Recovery Capital (RC) are the resources that people in recovery rely on to sustain and enhance their lives—internal resources such as coping skills, resiliency, and perseverance as well as external assets such as supportive relationships, peer support, and meaningful work/employment. 

Although the term was coined over 20 years ago (Granfield & Cloud, 1999), RC’s utility is only recently getting the attention it deserves. RC can be categorized in the following domains: (a) personal capital (qualities such as resiliency); (b) social capital (networks and supports that the individual can draw from) and (c) community capital (resources from the individual’s local community such as affordable housing and training/employment opportunities; Best & Laudet, 2010). 

Why does Recovery Capital matter now more than ever? RC transcends traditional health screening and offers a more comprehensive picture of how an individual is doing on their recovery journey—identifying both strengths and areas for growth. In other words, RC is a currency of recovery—a measure of how much recovery an individual possesses at a moment in time.  

RC enables a more meaningful and comprehensive assessment of recovery—insights into indicators and predictors such as global health and wellness, nutrition, social connectivity, employment satisfaction, socioeconomic status, relationship health, educational interests, and skill-building. 

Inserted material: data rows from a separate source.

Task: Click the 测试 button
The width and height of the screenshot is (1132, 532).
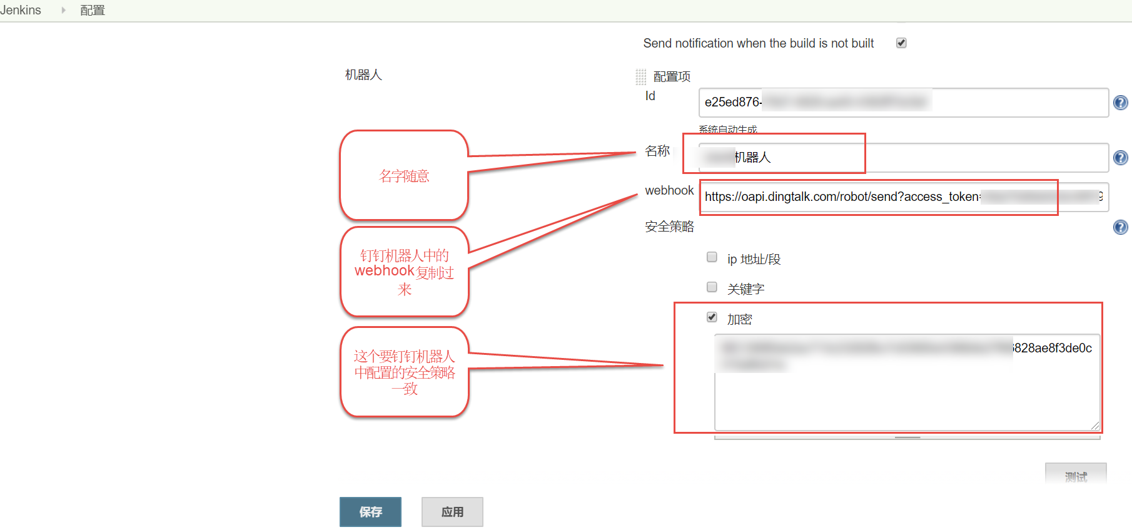Action: coord(1075,476)
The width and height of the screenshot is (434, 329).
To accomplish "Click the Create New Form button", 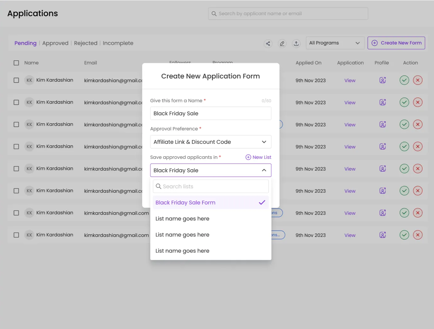I will pyautogui.click(x=396, y=43).
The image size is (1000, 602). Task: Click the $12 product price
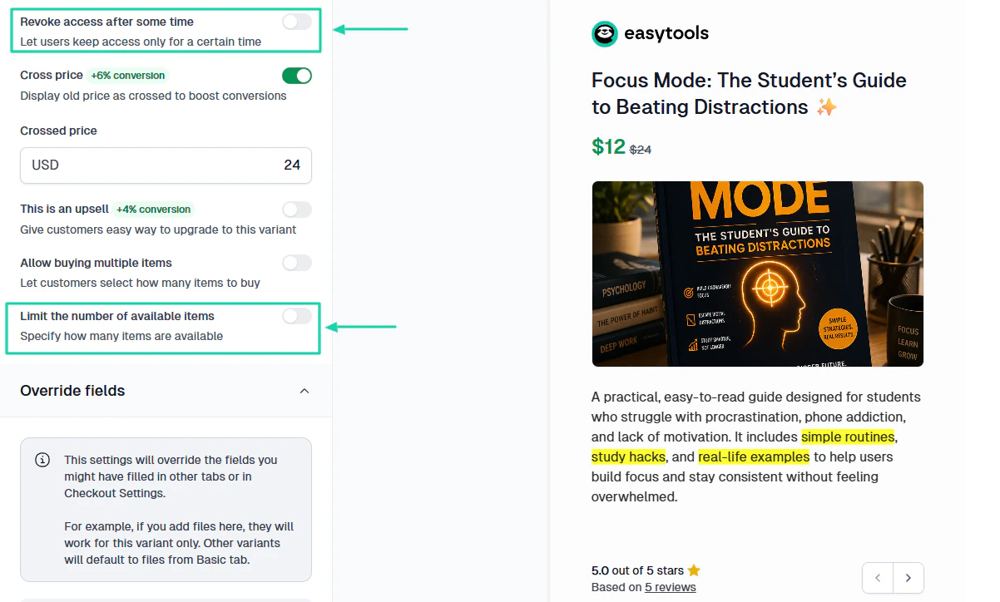coord(608,147)
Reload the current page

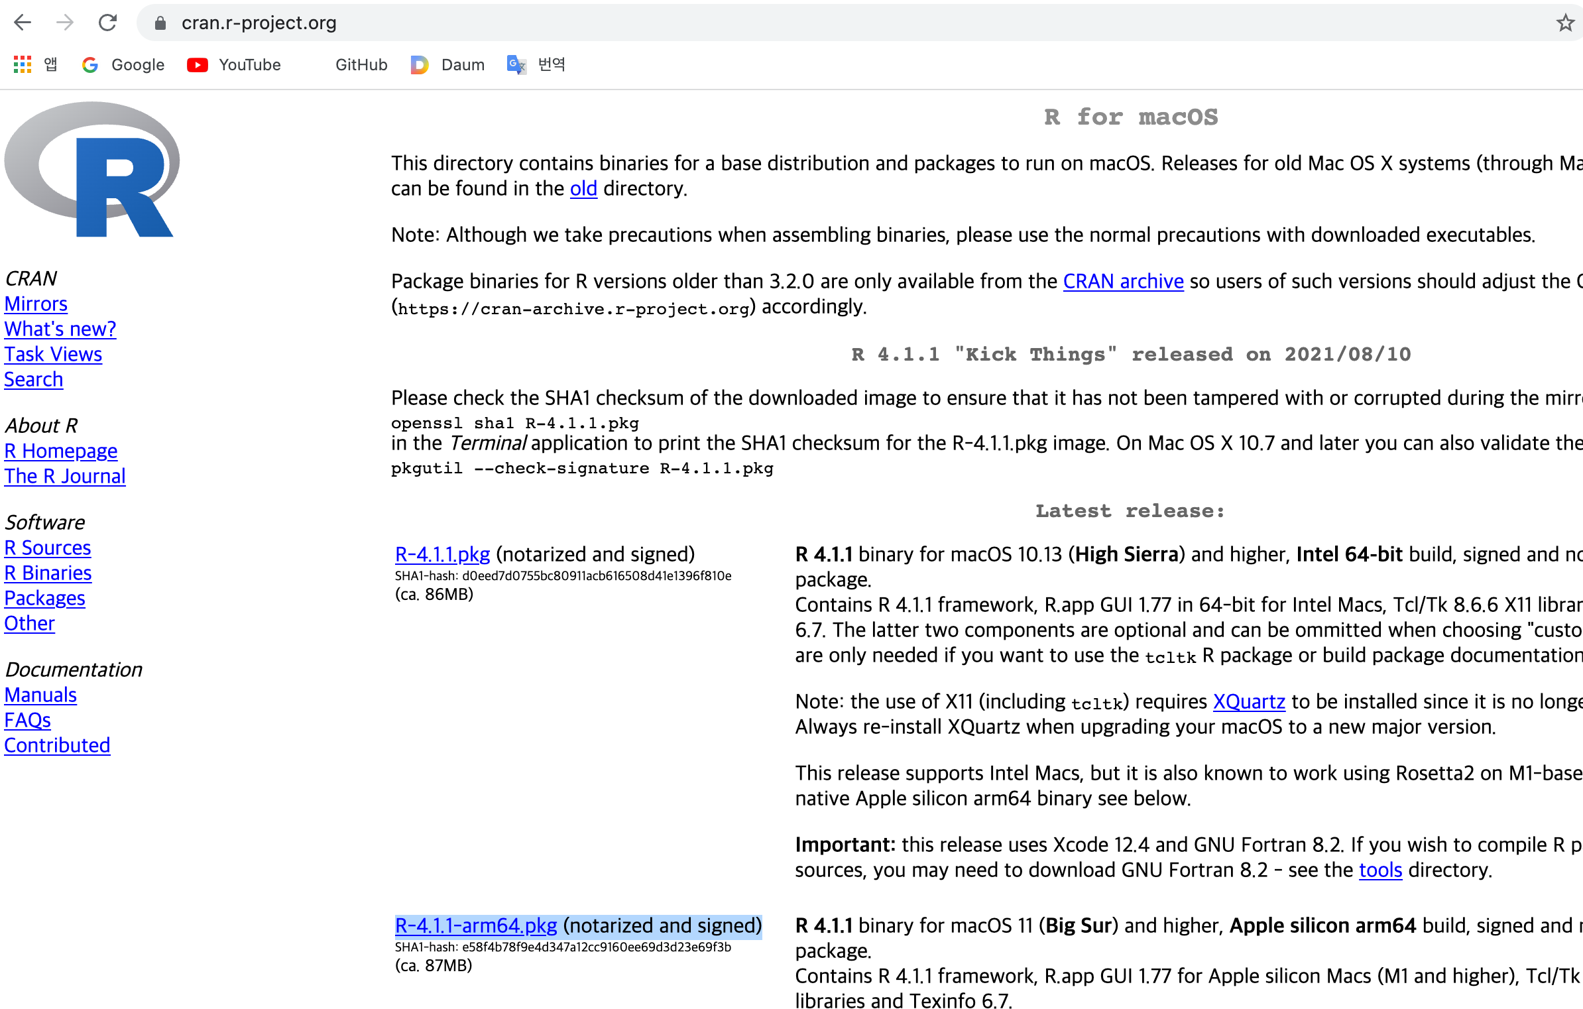tap(107, 23)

For example, RC enables an individual in recovery and their care team (e.g., a Manifesto peer recovery coach) to gain well-rounded insights into their strengths and potential risk areas while tracking useful outcomes and informing targeted and timely interventions. At Manifesto Health, we use RC as our barometer for progress—enabling a higher level of personalization for our nonclinical support services (in stark contrast to the one-size-fits-all addiction treatment approach). 

Moreover, RC provides other stakeholders in the measurement and outcomes of treatment (e.g., providers, payers) a valid, reliable and standardized tool. This holistic measure of recovery transcends the limited and reductive measures of old—such as only tracking substance use recurrence or treatment recidivism.

RC gets us closer to an empirically testable science of recovery—one that upends traditional addiction science that emphasizes pathology over strengths and capabilities. Capturing and measuring recovery pathways and trajectories is a work in progress in addiction research. RC offers an empirically-driven and culturally-appropriate method that can accelerate addiction science and identify the elusive indicators and predictors of recovery.

As the evolution of value-based care in behavioral health continues to emerge, measurement and outcome tracking will take on a new level of necessity—and for good reason! We cannot manage (i.e., change/improve/modify/test) what we don’t measure—and Recovery Capital measures what matters.